Under the CRA, federal regulators judge banks on what proportion of their lending and investments go toward low-income customers and neighborhoods. Banks are graded on a subjective scale by inspectors and repeated shortcomings could lead to imposed growth restrictions or other penalties.
Regulators appointed by President Trump have pledged to change the way the law is enforced by setting clear standards and expectations for banks and broadening the types of financial products that count toward CRA compliance.
Democrats and groups supportive of strong CRA enforcement on banks have expressed concerns about the administration’s plans and fear a weakening of the law.
Treasury’s proposal of changes, released in a Tuesday memo to the Office of the Comptroller of the Currency (OCC), is the latest step in that process.
Comptroller of the Currency Joseph Otting, a former bank president, said the OCC is working the formal process of revamping the CRA, while Randal Quarles, the Federal Reserve Board’s vice chair of supervision, spoke out in favor of updates in a speech last week.
The recommendations focus on four goals: improving assessment areas (the geographic regions each bank is supposed to serve), expanding the types of bank activity that count toward the CRA, bringing CRA reviews in line with other regulatory inspections and clarifying how banks are graded on compliance.
Treasury called on regulators to broaden the assessment areas where banks are graded on their prominence to reflect massive changes in the industry. The department argues that the CRA, written when most banks were primarily local institutions, doesn’t fit an era dominated by national retail banking giants and other regional powerhouses.

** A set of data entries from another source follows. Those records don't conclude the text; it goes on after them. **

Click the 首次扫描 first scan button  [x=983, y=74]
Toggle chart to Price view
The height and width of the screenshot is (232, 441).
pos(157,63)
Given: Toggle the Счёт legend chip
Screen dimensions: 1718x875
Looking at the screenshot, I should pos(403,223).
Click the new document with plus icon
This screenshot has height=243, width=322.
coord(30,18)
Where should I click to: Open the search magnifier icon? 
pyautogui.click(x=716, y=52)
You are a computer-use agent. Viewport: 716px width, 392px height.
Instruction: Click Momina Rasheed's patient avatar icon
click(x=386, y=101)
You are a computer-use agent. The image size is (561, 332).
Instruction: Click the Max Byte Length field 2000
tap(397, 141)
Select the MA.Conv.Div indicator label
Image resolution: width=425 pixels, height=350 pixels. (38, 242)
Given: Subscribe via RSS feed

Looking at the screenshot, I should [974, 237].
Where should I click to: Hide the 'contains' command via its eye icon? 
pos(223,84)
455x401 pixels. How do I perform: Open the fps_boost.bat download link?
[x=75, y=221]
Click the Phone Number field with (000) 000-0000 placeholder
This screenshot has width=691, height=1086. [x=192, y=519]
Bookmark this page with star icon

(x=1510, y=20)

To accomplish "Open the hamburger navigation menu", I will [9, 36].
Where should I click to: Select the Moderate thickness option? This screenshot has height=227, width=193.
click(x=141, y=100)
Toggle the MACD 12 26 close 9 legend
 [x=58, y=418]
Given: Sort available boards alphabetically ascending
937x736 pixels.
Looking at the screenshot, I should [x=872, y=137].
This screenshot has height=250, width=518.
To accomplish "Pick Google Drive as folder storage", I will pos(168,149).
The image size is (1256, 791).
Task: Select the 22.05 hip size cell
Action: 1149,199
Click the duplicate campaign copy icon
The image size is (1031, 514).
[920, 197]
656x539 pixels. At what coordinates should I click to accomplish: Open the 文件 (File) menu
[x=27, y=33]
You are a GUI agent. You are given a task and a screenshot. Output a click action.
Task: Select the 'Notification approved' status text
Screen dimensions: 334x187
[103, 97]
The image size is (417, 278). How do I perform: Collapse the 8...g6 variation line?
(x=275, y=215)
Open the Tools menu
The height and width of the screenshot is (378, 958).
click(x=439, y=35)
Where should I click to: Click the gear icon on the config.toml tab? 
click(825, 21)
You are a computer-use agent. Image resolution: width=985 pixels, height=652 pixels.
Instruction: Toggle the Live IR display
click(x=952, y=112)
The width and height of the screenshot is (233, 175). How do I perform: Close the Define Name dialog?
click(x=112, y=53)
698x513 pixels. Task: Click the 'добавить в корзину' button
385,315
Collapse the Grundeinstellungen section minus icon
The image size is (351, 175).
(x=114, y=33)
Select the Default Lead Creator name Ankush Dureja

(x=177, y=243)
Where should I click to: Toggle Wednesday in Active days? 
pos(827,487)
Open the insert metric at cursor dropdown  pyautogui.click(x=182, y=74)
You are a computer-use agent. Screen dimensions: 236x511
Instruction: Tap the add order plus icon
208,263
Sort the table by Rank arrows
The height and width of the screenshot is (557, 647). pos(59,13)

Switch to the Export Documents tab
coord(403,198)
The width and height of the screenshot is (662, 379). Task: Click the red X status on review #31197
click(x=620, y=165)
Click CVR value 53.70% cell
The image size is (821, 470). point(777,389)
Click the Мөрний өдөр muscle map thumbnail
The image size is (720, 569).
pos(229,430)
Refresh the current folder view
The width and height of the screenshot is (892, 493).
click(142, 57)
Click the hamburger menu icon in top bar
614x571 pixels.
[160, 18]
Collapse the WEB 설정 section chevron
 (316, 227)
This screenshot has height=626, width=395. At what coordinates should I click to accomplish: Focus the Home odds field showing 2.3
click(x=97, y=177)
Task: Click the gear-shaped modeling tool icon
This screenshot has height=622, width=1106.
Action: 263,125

Treasury said regulators should focus less on the number of branches a bank has in low-income areas and more on the ways they serve vulnerable consumers beyond brick-and-mortar operations. Such changes could give banks more credit for lending to and investing in struggling consumers and businesses through online platforms and other technology.
“CRA’s concept of community should account for the current range of alternative channels that exist for accepting deposits and providing services arising from the ongoing evolution of digital banking,” Treasury wrote.
“Treasury believes that such an approach could be applied effectively to traditional banking organizations using alternative delivery channels, wholesale and limited purpose banks, and emerging ‘branchless’ banks.”
Treasury also asked regulators to consider a bank’s efforts to extend “more complex, innovative, or infrequent types of products and services,” such as letters of credit and loans to infrastructure projects, in their CRA assessments of banks. It also asked agencies to shift away from subjective analyses of a bank’s CRA-related activity and impose more consistent statistical standards.
Bank trade groups that advised Treasury on the recommendations praised the report as providing much-needed updates.
Rob Nichols, president and CEO of the American Bankers Association — the top lobbying group for the U.S. banking industry — said he’s “pleased that this report recognizes changes in mobile technology and the many innovations banks have developed to serve their customers.”
Richard Hunt, president and CEO of the Consumer Bankers Association, said “bringing the law into the 21st century would allow banks greater flexibility to use mobile, online and other digital technologies to better interact with and serve consumers in their local communities.”